Trump's tariffs have dealt a severe blow to the container shipping market
BIMCO predicts that the latest tariffs imposed by the Trump administration are expected to hit the container shipping industry the hardest.
Niels Rasmussen, chief shipping analyst at BIMCO, said: "From a shipping industry perspective, the container sector will be most affected. Most oil tankers and dry bulk goods are still exempt from tariffs, but most goods shipped in containers will face higher import duties. If the tariff increase causes the growth of US container imports to stall, the growth of global container traffic will decline by 0.5 percentage points."
On April 2, US President Donald Trump announced the implementation of a 10% benchmark tariff rate for all countries, while additional tariffs will be imposed on dozens of countries with the highest US trade deficits. An additional 34 percent tariff was imposed on Chinese goods, bringing the total U.S. tariff rate on China to 54 percent.
At present, China, the European Union and several trading partners of the United States have said that they will take countermeasures in response to the US tariff policy, which is expected to further increase the cost of global trade. BIMCO expects US companies to be hit harder than companies and consumers in countries where retaliatory tariffs could be imposed.
According to Rasmussen's analysis, "Under the latest tariff policy, US import tariffs on certain goods will increase by nearly 25%." Including goods currently exempt from tariffs, the overall increase in import tariffs would be 15-20%. U.S. businesses and consumers are expected to bear the brunt as 80 percent of their import costs rise. Exporters will also inevitably be affected by a shrinking share of exports to the United States."
The tariffs could trigger double economic pressures: pushing up inflation and depressing growth. Some economists have warned that the new tariffs could push the U.S. economy into a prolonged recession, which would drag down global growth.

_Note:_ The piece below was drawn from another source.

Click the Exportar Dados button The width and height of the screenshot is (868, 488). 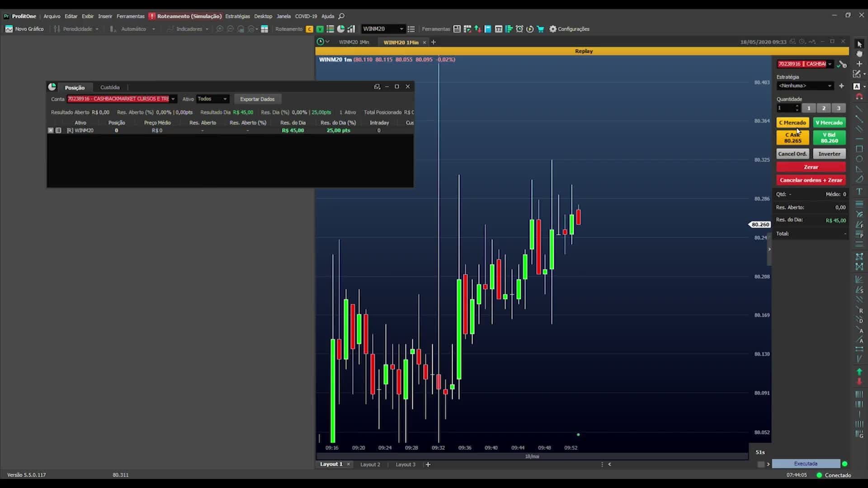[x=257, y=99]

Rasmussen further cited OECD data: "In March this year, the OECD assessed the impact of a 10% increase in non-commodity imports from the United States and a similar 10% increase in imports from the United States by other countries. According to the OECD, such a scenario would reduce global economic output by 0.3% in the third year and boost global inflation by 0.4% annually over the first three years of the policy. Global trade volumes are forecast to contract by almost 2 per cent."
It is not yet certain how hard the US trading partners will retaliate, but the US tariff increase has significantly exceeded the OECD's previous forecast of a 10% benchmark. Rasmussen said that if countries took reciprocal retaliatory measures, the negative impact on the global economy and trade would be far greater than the OECD forecasts. He further analyzed that US consumers are likely to reduce non-essential consumption, which will hit the tourism and service industries, but the reduction of such consumer spending may prompt consumers to increase consumption of goods, thus easing the impact on the shipping industry to a certain extent.
Drewry predicts that Trump's tariff 2.0 will reshape international trade, forcing carriers, shipping lines and airlines to re-strategise to a new normal of rising protectionism, enhanced regional trade and prioritised strategic alliances. Unlike previous tariffs, which only led to a shift in trade flows while cargo volumes continued to grow, a new round of tariffs, if combined with a possible economic recession in the United States or other countries, could lead to a decline in seaborne cargo volumes.
Drury supply chain analyst Philip Damas said higher tariffs on Chinese goods could prompt countries such as the Philippines and Malaysia to prepare for the relocation of industries. Countries such as Vietnam, Thailand, Malaysia, Indonesia and the Philippines, which are already deeply integrated into global value chains, are expected to attract more investment, especially in areas such as electronics and automotive manufacturing.
"In the short term, potential disruptions in the consolidation sector could have an asymmetric impact on carriers and shippers. This has been particularly true in recent years, as the combination of events such as the coronavirus pandemic and the Suez Canal blockage, combined with continued strong demand, has resulted in exceptional profits for carriers, "he added.
Some freight forwarders reported on the 3rd that after the announcement of the tariff policy, exporters have notified the suspension of shipments, and the volume of goods is expected to be reduced by 20 to 30 percent. Several companies in Vietnam also canceled shipments.